DIRECTION:
Copy the records below line for line, without changing anything.
[start STORED DATA]
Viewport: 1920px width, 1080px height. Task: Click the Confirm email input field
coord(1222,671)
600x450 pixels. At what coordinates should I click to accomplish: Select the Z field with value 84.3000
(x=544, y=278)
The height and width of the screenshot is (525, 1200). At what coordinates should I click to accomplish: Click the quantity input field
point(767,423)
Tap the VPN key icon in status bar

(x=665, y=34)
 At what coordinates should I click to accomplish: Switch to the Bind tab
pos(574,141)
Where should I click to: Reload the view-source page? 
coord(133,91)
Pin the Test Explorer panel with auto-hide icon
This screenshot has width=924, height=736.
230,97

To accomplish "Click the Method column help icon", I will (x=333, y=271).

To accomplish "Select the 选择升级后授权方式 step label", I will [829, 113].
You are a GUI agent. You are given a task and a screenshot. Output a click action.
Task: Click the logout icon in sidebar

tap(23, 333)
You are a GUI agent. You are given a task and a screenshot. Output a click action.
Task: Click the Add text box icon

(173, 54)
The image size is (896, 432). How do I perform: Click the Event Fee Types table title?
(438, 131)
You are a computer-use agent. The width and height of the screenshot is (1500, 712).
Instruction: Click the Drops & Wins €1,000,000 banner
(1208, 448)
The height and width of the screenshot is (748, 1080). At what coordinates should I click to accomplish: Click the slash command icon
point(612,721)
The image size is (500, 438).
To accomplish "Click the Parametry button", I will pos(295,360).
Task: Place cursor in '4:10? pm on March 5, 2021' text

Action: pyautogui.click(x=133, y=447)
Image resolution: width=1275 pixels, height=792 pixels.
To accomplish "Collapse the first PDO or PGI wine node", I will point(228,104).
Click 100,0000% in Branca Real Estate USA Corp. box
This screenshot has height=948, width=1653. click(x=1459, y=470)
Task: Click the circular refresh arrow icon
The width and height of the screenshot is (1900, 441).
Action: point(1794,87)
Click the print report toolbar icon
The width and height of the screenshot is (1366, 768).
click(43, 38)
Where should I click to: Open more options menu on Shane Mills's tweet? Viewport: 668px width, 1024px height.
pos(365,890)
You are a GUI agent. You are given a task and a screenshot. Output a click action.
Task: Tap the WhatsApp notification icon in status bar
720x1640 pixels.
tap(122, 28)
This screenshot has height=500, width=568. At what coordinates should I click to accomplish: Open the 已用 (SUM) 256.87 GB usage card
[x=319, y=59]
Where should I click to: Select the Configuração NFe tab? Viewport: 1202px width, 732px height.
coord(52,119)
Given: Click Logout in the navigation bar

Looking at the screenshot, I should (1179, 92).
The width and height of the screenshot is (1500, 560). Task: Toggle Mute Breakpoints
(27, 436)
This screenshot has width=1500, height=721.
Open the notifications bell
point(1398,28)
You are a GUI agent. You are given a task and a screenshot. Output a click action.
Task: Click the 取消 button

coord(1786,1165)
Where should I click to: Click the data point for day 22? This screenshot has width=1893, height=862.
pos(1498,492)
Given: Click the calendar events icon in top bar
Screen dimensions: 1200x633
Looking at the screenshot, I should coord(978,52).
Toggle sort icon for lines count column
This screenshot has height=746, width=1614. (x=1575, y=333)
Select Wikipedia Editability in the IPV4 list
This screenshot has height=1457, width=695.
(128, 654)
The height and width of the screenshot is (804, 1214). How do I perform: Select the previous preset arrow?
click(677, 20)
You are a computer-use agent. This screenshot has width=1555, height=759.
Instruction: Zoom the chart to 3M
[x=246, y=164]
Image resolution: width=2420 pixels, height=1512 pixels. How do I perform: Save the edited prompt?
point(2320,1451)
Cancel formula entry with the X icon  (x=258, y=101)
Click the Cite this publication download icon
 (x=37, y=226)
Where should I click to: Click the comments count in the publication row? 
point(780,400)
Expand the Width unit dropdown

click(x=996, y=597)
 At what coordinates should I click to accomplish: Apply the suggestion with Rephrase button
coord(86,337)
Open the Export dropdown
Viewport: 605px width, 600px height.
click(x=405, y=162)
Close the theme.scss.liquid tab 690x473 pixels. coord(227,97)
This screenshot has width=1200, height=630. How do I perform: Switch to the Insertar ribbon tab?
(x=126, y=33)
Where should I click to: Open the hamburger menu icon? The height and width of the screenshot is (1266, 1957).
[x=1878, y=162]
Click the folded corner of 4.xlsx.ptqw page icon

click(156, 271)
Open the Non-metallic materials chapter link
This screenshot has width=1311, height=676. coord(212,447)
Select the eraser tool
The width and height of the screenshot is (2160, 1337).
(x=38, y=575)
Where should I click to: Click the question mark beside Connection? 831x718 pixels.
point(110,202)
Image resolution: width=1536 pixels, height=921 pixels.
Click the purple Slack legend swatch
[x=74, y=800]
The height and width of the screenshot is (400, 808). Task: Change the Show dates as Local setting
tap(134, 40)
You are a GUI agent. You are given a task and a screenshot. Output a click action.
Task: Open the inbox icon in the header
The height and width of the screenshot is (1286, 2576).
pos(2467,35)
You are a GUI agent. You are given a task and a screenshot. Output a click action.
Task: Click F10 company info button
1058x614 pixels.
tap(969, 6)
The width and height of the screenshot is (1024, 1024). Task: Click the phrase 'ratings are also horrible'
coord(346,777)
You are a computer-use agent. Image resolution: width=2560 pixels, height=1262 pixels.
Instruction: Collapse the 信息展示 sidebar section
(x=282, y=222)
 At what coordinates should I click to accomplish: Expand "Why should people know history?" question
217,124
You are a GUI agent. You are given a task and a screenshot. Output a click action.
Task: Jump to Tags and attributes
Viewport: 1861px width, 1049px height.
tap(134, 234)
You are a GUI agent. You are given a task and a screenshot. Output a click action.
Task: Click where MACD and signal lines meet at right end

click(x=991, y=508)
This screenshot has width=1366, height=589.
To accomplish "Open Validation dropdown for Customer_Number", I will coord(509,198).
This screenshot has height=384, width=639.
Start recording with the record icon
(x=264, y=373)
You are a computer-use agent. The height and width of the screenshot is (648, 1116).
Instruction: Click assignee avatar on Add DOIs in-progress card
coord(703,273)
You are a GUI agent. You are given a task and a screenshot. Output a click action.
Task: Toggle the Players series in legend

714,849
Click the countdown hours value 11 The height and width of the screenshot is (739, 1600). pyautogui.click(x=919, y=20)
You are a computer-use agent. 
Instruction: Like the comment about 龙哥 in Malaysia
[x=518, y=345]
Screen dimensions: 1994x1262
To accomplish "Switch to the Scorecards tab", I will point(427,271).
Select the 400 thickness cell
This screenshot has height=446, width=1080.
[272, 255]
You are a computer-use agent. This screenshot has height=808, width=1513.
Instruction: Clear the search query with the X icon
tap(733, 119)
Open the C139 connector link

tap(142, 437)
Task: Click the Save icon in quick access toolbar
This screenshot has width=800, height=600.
[end STORED DATA]
ANSWER BELOW:
Viewport: 1920px width, 1080px height. Task: Click the Confirm email input field
coord(1222,671)
600x450 pixels. At what coordinates should I click to accomplish: Select the Z field with value 84.3000
(x=544, y=278)
The height and width of the screenshot is (525, 1200). At what coordinates should I click to accomplish: Click the quantity input field
point(767,423)
Tap the VPN key icon in status bar

(x=665, y=34)
 At what coordinates should I click to accomplish: Switch to the Bind tab
pos(574,141)
Where should I click to: Reload the view-source page? 
coord(133,91)
Pin the Test Explorer panel with auto-hide icon
This screenshot has width=924, height=736.
230,97

To accomplish "Click the Method column help icon", I will (x=333, y=271).

To accomplish "Select the 选择升级后授权方式 step label", I will [829, 113].
You are a GUI agent. You are given a task and a screenshot. Output a click action.
Task: Click the logout icon in sidebar

tap(23, 333)
You are a GUI agent. You are given a task and a screenshot. Output a click action.
Task: Click the Add text box icon

(173, 54)
The image size is (896, 432). How do I perform: Click the Event Fee Types table title?
(438, 131)
You are a computer-use agent. The width and height of the screenshot is (1500, 712).
Instruction: Click the Drops & Wins €1,000,000 banner
(1208, 448)
The height and width of the screenshot is (748, 1080). At what coordinates should I click to accomplish: Click the slash command icon
point(612,721)
The image size is (500, 438).
To accomplish "Click the Parametry button", I will pos(295,360).
Task: Place cursor in '4:10? pm on March 5, 2021' text

Action: pyautogui.click(x=133, y=447)
Image resolution: width=1275 pixels, height=792 pixels.
To accomplish "Collapse the first PDO or PGI wine node", I will point(228,104).
Click 100,0000% in Branca Real Estate USA Corp. box
This screenshot has height=948, width=1653. click(x=1459, y=470)
Task: Click the circular refresh arrow icon
The width and height of the screenshot is (1900, 441).
Action: point(1794,87)
Click the print report toolbar icon
The width and height of the screenshot is (1366, 768).
click(43, 38)
Where should I click to: Open more options menu on Shane Mills's tweet? Viewport: 668px width, 1024px height.
pos(365,890)
You are a GUI agent. You are given a task and a screenshot. Output a click action.
Task: Tap the WhatsApp notification icon in status bar
720x1640 pixels.
tap(122, 28)
This screenshot has height=500, width=568. At what coordinates should I click to accomplish: Open the 已用 (SUM) 256.87 GB usage card
[x=319, y=59]
Where should I click to: Select the Configuração NFe tab? Viewport: 1202px width, 732px height.
coord(52,119)
Given: Click Logout in the navigation bar

Looking at the screenshot, I should (1179, 92).
The width and height of the screenshot is (1500, 560). Task: Toggle Mute Breakpoints
(27, 436)
This screenshot has width=1500, height=721.
Open the notifications bell
point(1398,28)
You are a GUI agent. You are given a task and a screenshot. Output a click action.
Task: Click the 取消 button

coord(1786,1165)
Where should I click to: Click the data point for day 22? This screenshot has width=1893, height=862.
pos(1498,492)
Given: Click the calendar events icon in top bar
Screen dimensions: 1200x633
Looking at the screenshot, I should coord(978,52).
Toggle sort icon for lines count column
This screenshot has height=746, width=1614. (x=1575, y=333)
Select Wikipedia Editability in the IPV4 list
This screenshot has height=1457, width=695.
(128, 654)
The height and width of the screenshot is (804, 1214). How do I perform: Select the previous preset arrow?
click(677, 20)
You are a computer-use agent. This screenshot has width=1555, height=759.
Instruction: Zoom the chart to 3M
[x=246, y=164]
Image resolution: width=2420 pixels, height=1512 pixels. How do I perform: Save the edited prompt?
point(2320,1451)
Cancel formula entry with the X icon  (x=258, y=101)
Click the Cite this publication download icon
 (x=37, y=226)
Where should I click to: Click the comments count in the publication row? 
point(780,400)
Expand the Width unit dropdown

click(x=996, y=597)
 At what coordinates should I click to accomplish: Apply the suggestion with Rephrase button
coord(86,337)
Open the Export dropdown
Viewport: 605px width, 600px height.
click(x=405, y=162)
Close the theme.scss.liquid tab 690x473 pixels. coord(227,97)
This screenshot has width=1200, height=630. How do I perform: Switch to the Insertar ribbon tab?
(x=126, y=33)
Where should I click to: Open the hamburger menu icon? The height and width of the screenshot is (1266, 1957).
[x=1878, y=162]
Click the folded corner of 4.xlsx.ptqw page icon

click(156, 271)
Open the Non-metallic materials chapter link
This screenshot has width=1311, height=676. coord(212,447)
Select the eraser tool
The width and height of the screenshot is (2160, 1337).
(x=38, y=575)
Where should I click to: Click the question mark beside Connection? 831x718 pixels.
point(110,202)
Image resolution: width=1536 pixels, height=921 pixels.
Click the purple Slack legend swatch
[x=74, y=800]
The height and width of the screenshot is (400, 808). Task: Change the Show dates as Local setting
tap(134, 40)
You are a GUI agent. You are given a task and a screenshot. Output a click action.
Task: Open the inbox icon in the header
The height and width of the screenshot is (1286, 2576).
pos(2467,35)
You are a GUI agent. You are given a task and a screenshot. Output a click action.
Task: Click F10 company info button
1058x614 pixels.
tap(969, 6)
The width and height of the screenshot is (1024, 1024). Task: Click the phrase 'ratings are also horrible'
coord(346,777)
You are a computer-use agent. Image resolution: width=2560 pixels, height=1262 pixels.
Instruction: Collapse the 信息展示 sidebar section
(x=282, y=222)
 At what coordinates should I click to accomplish: Expand "Why should people know history?" question
217,124
You are a GUI agent. You are given a task and a screenshot. Output a click action.
Task: Jump to Tags and attributes
Viewport: 1861px width, 1049px height.
tap(134, 234)
You are a GUI agent. You are given a task and a screenshot. Output a click action.
Task: Click where MACD and signal lines meet at right end

click(x=991, y=508)
This screenshot has width=1366, height=589.
To accomplish "Open Validation dropdown for Customer_Number", I will coord(509,198).
This screenshot has height=384, width=639.
Start recording with the record icon
(x=264, y=373)
You are a computer-use agent. The height and width of the screenshot is (648, 1116).
Instruction: Click assignee avatar on Add DOIs in-progress card
coord(703,273)
You are a GUI agent. You are given a task and a screenshot. Output a click action.
Task: Toggle the Players series in legend

714,849
Click the countdown hours value 11 The height and width of the screenshot is (739, 1600). pyautogui.click(x=919, y=20)
You are a computer-use agent. 
Instruction: Like the comment about 龙哥 in Malaysia
[x=518, y=345]
Screen dimensions: 1994x1262
To accomplish "Switch to the Scorecards tab", I will point(427,271).
Select the 400 thickness cell
This screenshot has height=446, width=1080.
[272, 255]
You are a computer-use agent. This screenshot has height=808, width=1513.
Instruction: Clear the search query with the X icon
tap(733, 119)
Open the C139 connector link

tap(142, 437)
Task: Click the Save icon in quick access toolbar
This screenshot has width=800, height=600.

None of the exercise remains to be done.